Task Slot and Resources

each Worker node (task manager) is a JVM process that can perform one or more subtasks in separate threads. A Worker controls how many tasks the node accepts by controlling the task slots (at least one).

each task slot represents a fixed-size subset of resources for the task manager. For example, a task manager with 3 slot will allocate 1 slot 3 memory it manages to each slot. Slot resources means that subtasks do not compete for managed memory with subtasks of other jobs, but have a certain amount of reserved administrative memory. Note that there is no CPU isolation happening here, and now you can only separate the administrative memory of the task.

By adjusting the number of task slot, allows users to define how subtasks are isolated. Having a slot per task manager means that the task group runs on an isolated JVM (for example, it can be started on an isolated container). Having multiple slots means that more subtasks share the same JVM. Tasks on the same JVM share TCP connections (through multiplexing) and heartbeat information. They can also share datasets and data structures, reducing the overhead of each task.
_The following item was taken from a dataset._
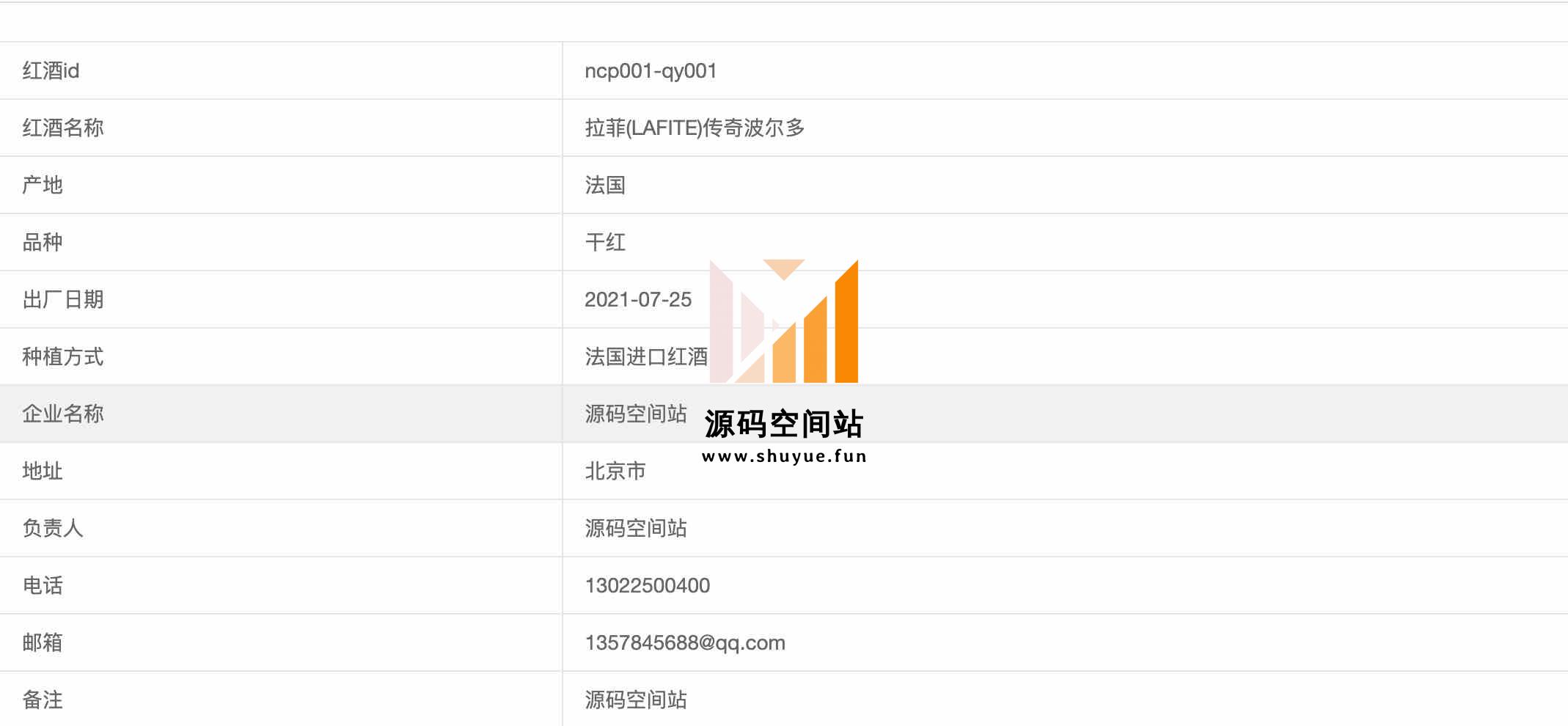The width and height of the screenshot is (1568, 726).
Task: Click the bold 源码空间站 watermark title
Action: [784, 424]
By default, allows subtasks to share slot, even if they are subtasks of different tasks, as long as they come from the same job. The result is that an slot owns all the pipeline operations (pipeline) for the job. There are two main benefits of allowing this slot sharing:

The Flink cluster requires the same task slots as the highest parallelism used in the job. There is no need to calculate the total number of tasks the program contains (on top of different parallelism). It is easier to get better resource utilization. Without sharing slot, non-intensive source and map () subtasks will block as many resources as resource-intensive window subtasks. By sharing slot, increasing parallelism from 2 to 6 can make full use of the slotted (time slot) resources, while ensuring that heavy subtasks are fairly distributed on the task manager.
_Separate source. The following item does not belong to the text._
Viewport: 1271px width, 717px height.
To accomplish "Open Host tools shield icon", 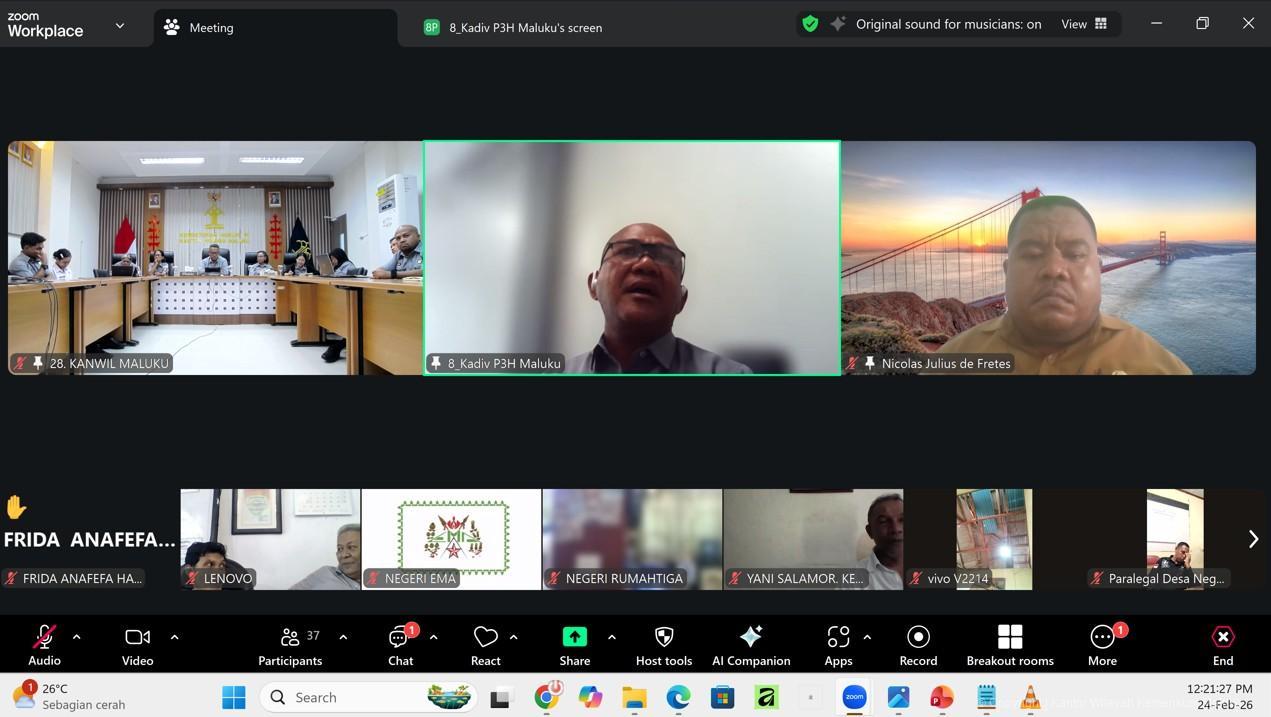I will click(x=663, y=645).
APIs also includes a resource group mechanism to prevent unwanted slot sharing.

as a rule of thumb, a good default task slot (task slot) number is the number of CPU cores. With hyperthreading, two or more hardware thread contexts are required for each slot. Status backend (State Backends)

The exact data structure of the storage key / value pair index depends on the selected state backend. One state backend stores data in a hash map in memory, and the other state backend uses [RocksDB] () as the key / value pair storage. In addition to defining the data structure that saves the state, the state back end implements logic to take a point-in-time snapshot of the key / value pair state and store the snapshot as part of the checkpoint.

SavePoint Savepoints

Programs written by in Data Stream API can resume execution from the save point. SavePoint allows you to update programs and Flink clusters without losing any state.
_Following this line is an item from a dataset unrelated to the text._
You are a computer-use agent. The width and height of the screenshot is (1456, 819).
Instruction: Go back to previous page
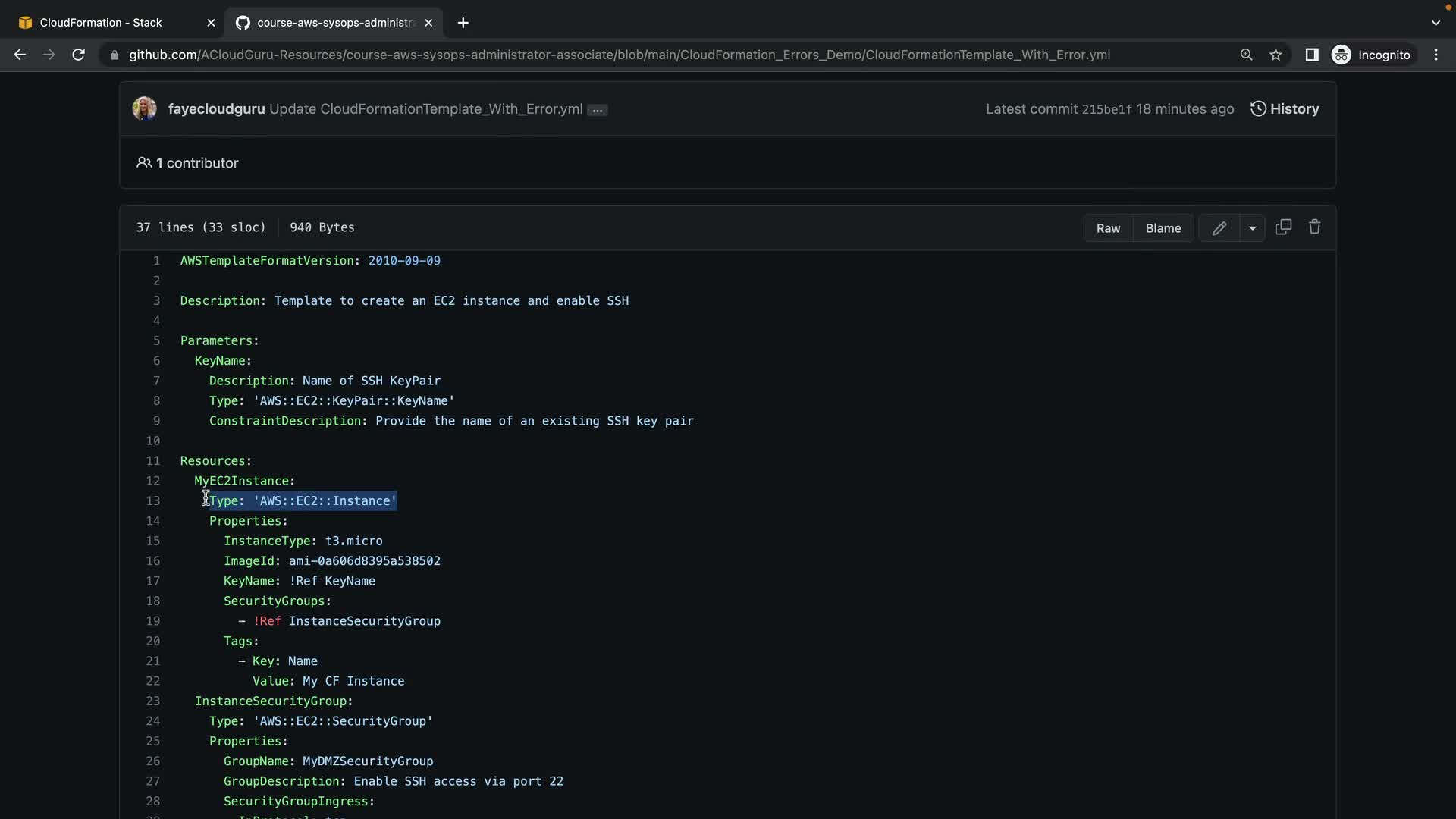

The SavePoint is a manually triggered checkpoint that takes a snapshot of the program and writes it to the status backend. They rely on regular checkpoint mechanisms. During execution, the program periodically creates snapshots and generates checkpoints on the work node. For recovery, only the last completed checkpoint is required, so once the new checkpoint is complete, the old checkpoint can be safely discarded.

Savepoints are similar to these periodic checkpoints, except that they are triggered by the user and do not automatically expire when newer checkpoints complete. You can create a save point from the command line or when you cancel a job through REST API.

Welcome to subscribe "Shulou Technology Information " to get latest news, interesting things and hot topics in the IT industry, and controls the hottest and latest Internet news, technology news and IT industry trends.

*The comments in the above article only represent the author's personal views and do not represent the views and positions of this website. If you have more insights, please feel free to contribute and share.